In preserving the coherence and consistency model of Split-C, we take
an approach similar to the SGI Origin2000 system. The serialization
requirement for coherence is provided by ensuring that all accesses to
global variables go through the home node. Additionally, the
home node uses busy states to ensure that the requests are processed
in the order in which it accepts them. If it receives an access request
for a block which is still being processed, the home node sends a NACK
and the requesting node must retry the request. Write completion is
guaranteed because the local node waits for the response from the
home node before it completes the request and returns control to the
user program. Write atomicity is ensured because an
invalidation-based protocol is used in which the home node doesn't
reply to the local node until all invalidation acknowledgments have
been received from remote nodes.
Split-C also allows the programmer to use a more relaxed consistency
model via the "split-phase" transactions "get" and "put" which are the
asynchronous analogies to "read" and "write". For these accesses, control
returns to the programmer after the request has been issued, and
completion isn't guaranteed until the user program issues an explicit
synchronization command. Our implementation supports this model by
returning to the user program after a request has been sent to the
home node, without waiting for the response. In this case, memory
consistency is only guaranteed at the explicit synchronization points.

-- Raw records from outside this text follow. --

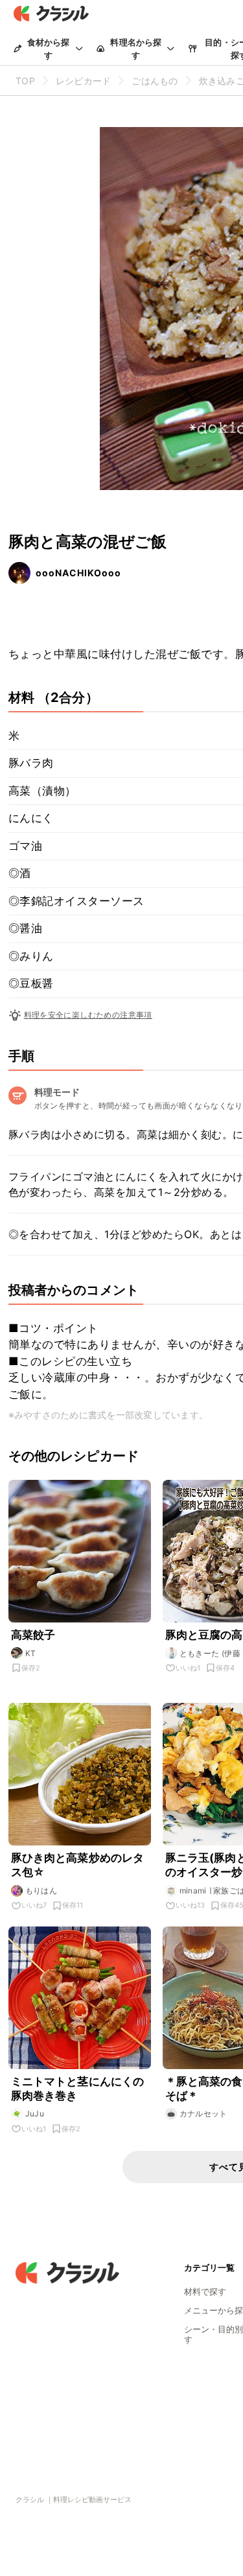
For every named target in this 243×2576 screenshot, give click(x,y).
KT (30, 1653)
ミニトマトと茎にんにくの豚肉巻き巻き (78, 2088)
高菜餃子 (33, 1634)
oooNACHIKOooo (78, 572)
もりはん (41, 1890)
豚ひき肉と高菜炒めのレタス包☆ (78, 1865)
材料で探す (205, 2291)
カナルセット (203, 2113)
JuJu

Due to Split-C's split-phase transactions, it is possible for a node
to attempt to access a block while a previous request is still
outstanding for that block. One approach to dealing with this
situation is to keep track of pending transactions to avoid sending
a redundant request to the home node [10]. In the interest of
simplicity, we don't do this, and instead always send a request to the
home node. Usually in this case the home node will be in a busy state
servicing the previous request, and will NACK the second request for
the block. An optimization which we perform in this scenario is that
when the local node receives the NACK, it re-checks the state of the
directory entry to determine if it already magically has the block in the
desired state (due to completion of the previous request). If so, it
completes the memory transaction instead of sending a retry request to
the home node.
Active Message handlers execute atomically with respect to the user
program, but there are still possible race conditions.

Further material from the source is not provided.